I have spoken of Tom's gift of sleeping at will. Even in this terrible emergency it did not desert him. He had learned a few lessons, however, in his life of adventure, and it would not have been so easy now as on his first expedition to steal a march upon him.
The sleep, light and brief as it was, refreshed and invigorated him. When, having indulged in it for about two hours, he sprang up and looked round, he found that the feverish madness of excitement which, if given place to, would have unfitted him for work that needed decision and readiness, had gone. His brain was clear, and his limbs had lost their languor.
In the encampment everything was as it had been. The fires were smouldering and the torches flamed. Two Ghoorkas were on guard. The rest slept, while the camel-drivers, syces, and coolies sat doubled up together, their knees touching their noses, near the beasts of burden which were tethered in the centre of the encampment.
It was dead night; but the darkness was not such as it had been earlier, for a three-quarter moon had come up from her bed of snows behind awful Himâla and was shedding over the desolate land a pale light, which, defective as it was, Tom hailed with pleasure.
'You have often been my friend, Lady Moon,' he said, as he gazed up into the vapour-veiled sky, 'and though you don't shine as you do in the plains, I think you will give me light enough to see what I am doing.'
One of the Ghoorka sentinels, in the meantime, seeing him on his feet, had approached him. 'Does the Rajah Sahib require anything?' he asked.
'I want to know if Bâl Narîn has been seen,' said Tom.
'Bâl Narîn has not come back to camp,' answered the man.
'Then, of course, he has not been seen,' said Tom impatiently. 'Have you heard anything?'
'We have heard nothing but the beasts of the jungle. Purtab killed a serpent. It would have stung him. The gods grant that it may not bring misfortune!'
'The gods have brought Purtab good fortune, my friend. His life is better than a snake's—to himself at least.'
'That is as it may be, Sahib,' said the man enigmatically.

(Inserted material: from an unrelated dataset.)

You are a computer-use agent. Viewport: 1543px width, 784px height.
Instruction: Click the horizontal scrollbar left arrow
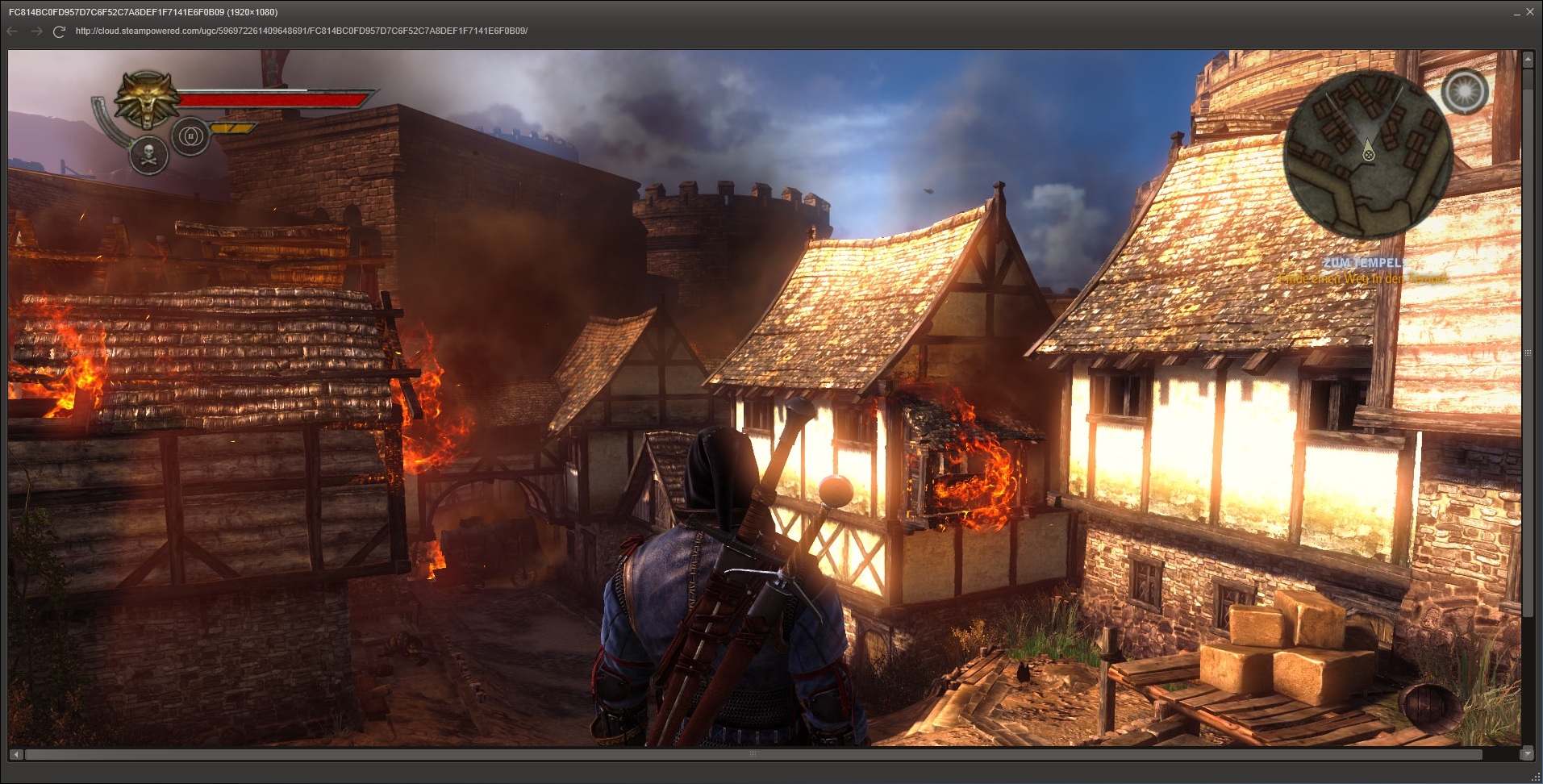pyautogui.click(x=15, y=755)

'Settle it your own way, but, in the meantime, listen to me! I don't like this lengthened absence of Bâl Narîn's, and I fear some evil has come to him. I will go and look round.'
'If you go far, Sahib, you will never return. This is the devil's hunting-ground. Men in company they spare. Solitary men they destroy.'
'Then how about Bâl Narîn?'
'Even the devil will not slay his own offspring,' said the man with a chuckle. 'Bâl Narîn is safe, wherever he goes.'
'Is he?' said Tom laughing. 'I wish I had such distinguished ancestry; however, I am not afraid. I have my revolver and my sword. If I whistle, try and find me.'
'Right, Sahib!' said the man, falling back.